BENFICA E PORTO, OS ROSTOS DO SISTEMA*
(* Este texto foi publicado dois dias antes da decisão do Conselho de Justiça)
Sou sócio do Vitória de Setúbal (nº694) e do Sporting (nº19411) e já fui sócio do Benfica antes de ser sócio do Sporting. Não tenho, por isso, qualquer simpatia pelo Porto e por Pinto da Costa. No entanto, a luta de bastidores entre Benfica e Porto, à volta do processo Apito Dourado, é elucidativa da forma como estes dois clubes se assemelham nos métodos subterrâneos, desleais e sem olhar a meios que utilizam para atingir os seus fins. E todos nós já percebemos que o resultado deste jogo de secretaria vai ser decidido pela cor futebolística de quem tiver o poder de decidir e não pelas leis ou regulamentos. Aliás, a escandalosa decisão do Conselho de Justiça que absolveu Nuno Assis no caso do doping é esclarecedora de como a cor da camisola é decisiva.

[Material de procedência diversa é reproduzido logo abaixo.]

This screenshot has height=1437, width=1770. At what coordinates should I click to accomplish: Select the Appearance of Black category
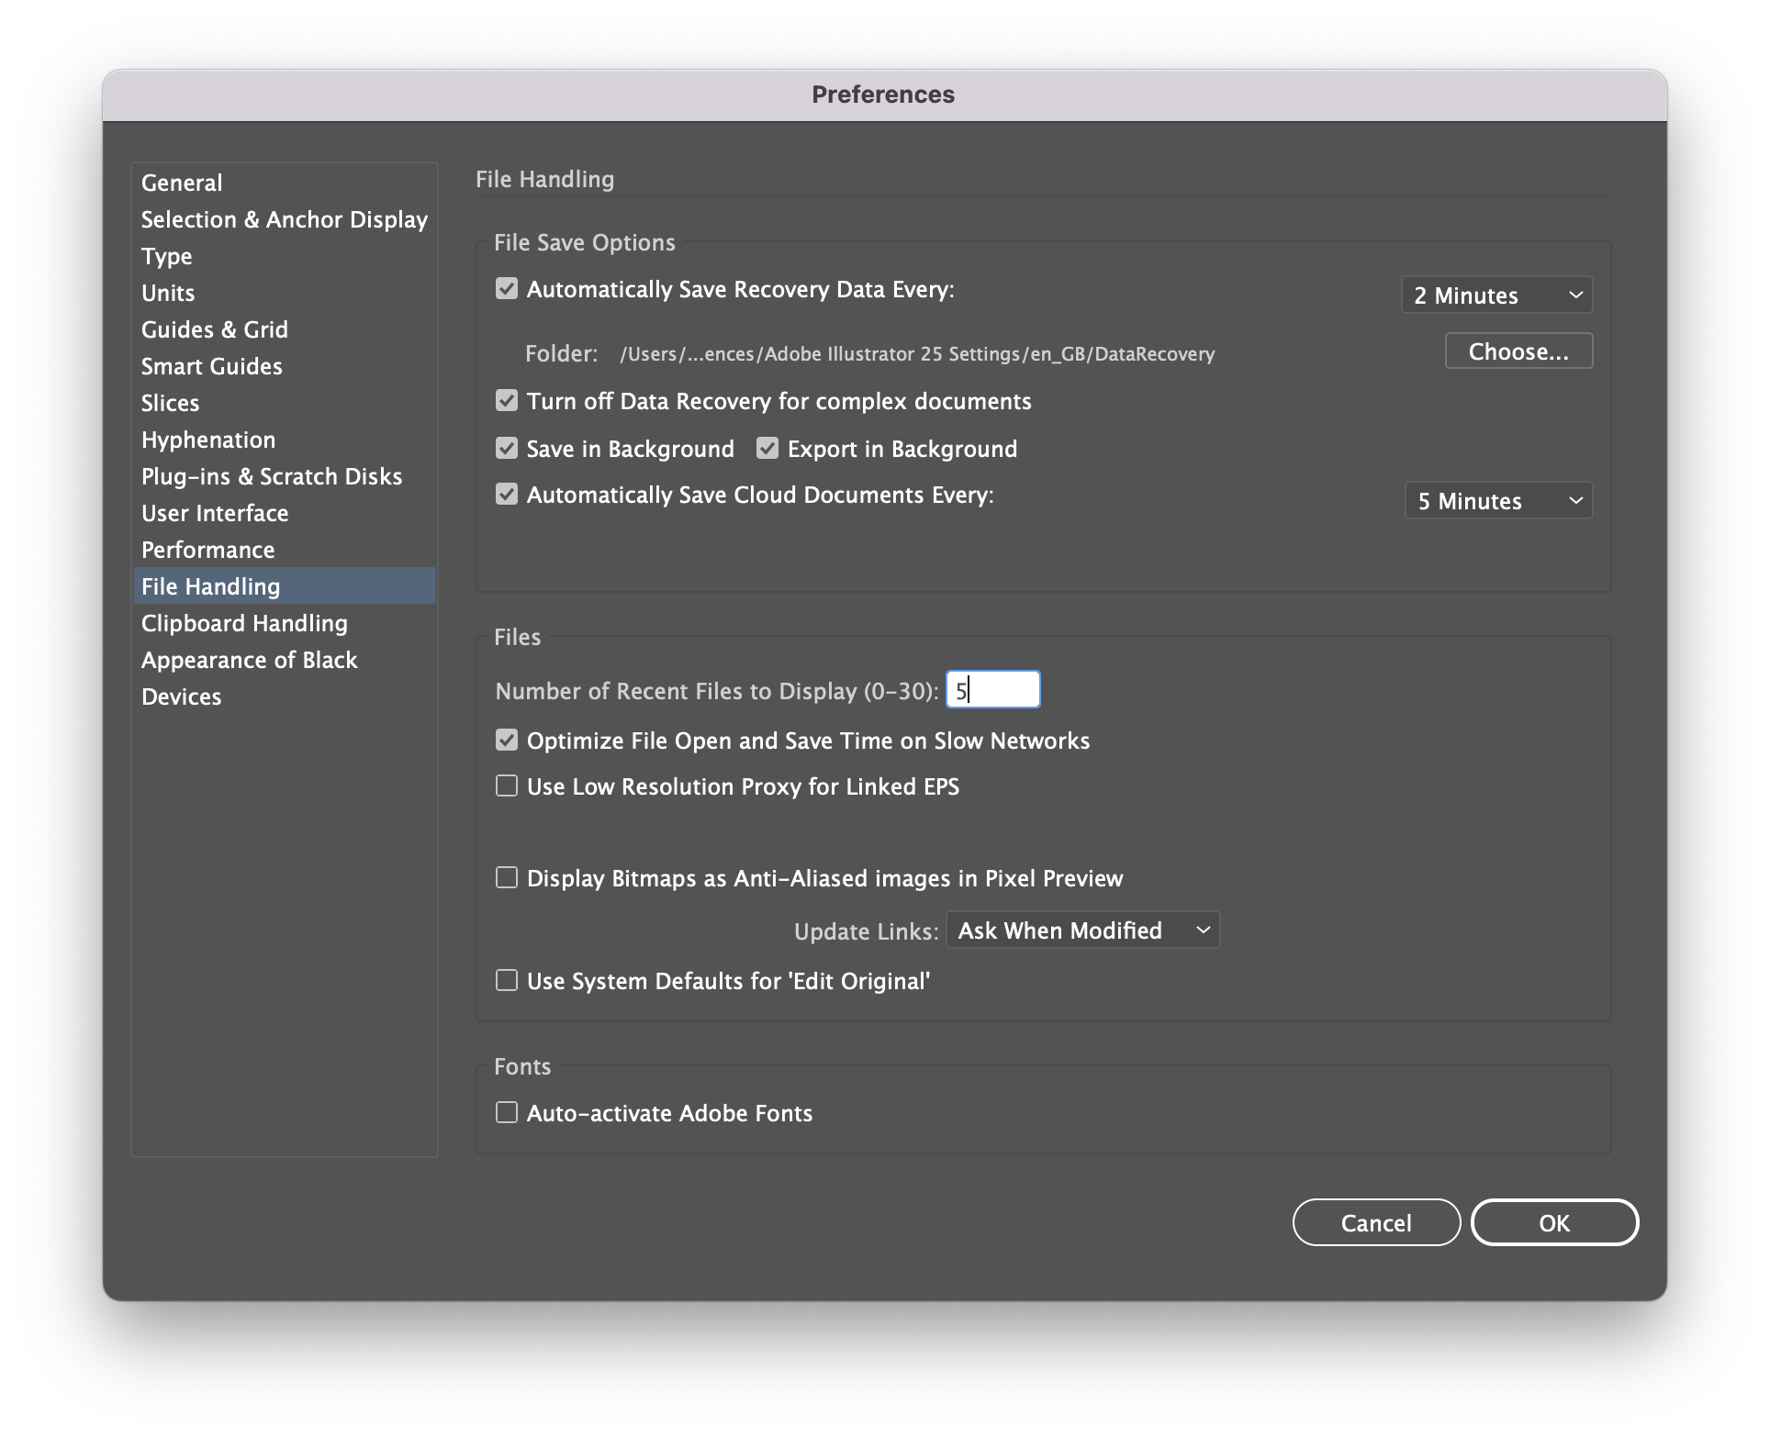tap(249, 660)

E foi precisamente por me aperceber de que o Benfica era o rosto do sistema que, em 1985, deixei de ser sócio deste clube e me fiz sócio do Sporting. Com efeito, quando, num pequeno país como o nosso, um clube tem seis milhões de adeptos que querem ganhar nem que seja com um golo com a mão, se se confiar no sistema, a maioria dos lugares de decisão são ocupados naturalmente por este clube. Ora, isto desvirtua completamente qualquer competição. Basta, aliás, constatar como o país futebolístico aceitou com naturalidade que o presidente do Benfica combinasse com Valentim Loureiro o árbitro da final da Taça. É óbvio que tal facto não configura um ilícito penal, mas não pode deixar de configurar um ilícito disciplinar grave. Até porque quem tem o privilégio de escolher o árbitro não precisa de corromper o que lhe sai na rifa.

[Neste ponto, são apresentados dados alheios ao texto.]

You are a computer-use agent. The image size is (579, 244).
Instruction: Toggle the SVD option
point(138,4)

E a melhor prova do que é o sistema são as primeiras páginas dos jornais desportivos onde a verdade desportiva cede, sistematicamente, ao peso dos seis milhões de adeptos: ganhe quem ganhar, a primeira página tem de prestar sempre vassalagem ao Benfica. Ora, como pode haver, em Portugal, um campeonato isento se até os jornais desportivos estão impedidos de dar destaque aos vencedores sob pena de deixarem de ser viáveis economicamente?
Compreendo, por isso, perfeitamente a estratégia de Pinto da Costa de querer colocar adeptos seus em lugares chave, porque esta é, infelizmente, a única forma de se conseguir ganhar alguma coisa em Portugal. Aliás, o facto de Pinto da Costa ter necessitado de controlar os árbitros no ano em que o Porto foi campeão europeu é a melhor prova disso. O Porto, recordo, tinha, nesse ano, dos melhores jogadores da Europa (Vítor Baía, Paulo Ferreira, Ricardo Carvalho, Jorge Costa, Deco, Maniche, Costinha, McCarthy, Derlei, Alenichev, Carlos Alberto, etc.) e era treinado pelo melhor treinador do mundo: José Mourinho. Se com uma equipa destas e com este treinador, o Porto, para ganhar um campeonato de equipas medíocres, necessitou de controlar os árbitros, é porque, em Portugal, os jogos não se disputam nas quatro linhas, como agora, de resto, se está ver.
Para que o futebol português se regenere, só antevejo uma saída: a criação de dois campeonatos da I Liga, um disputado nos subterrâneos das secretarias pelo Benfica e Porto e outro disputado nos campos de futebol pelos restantes clubes.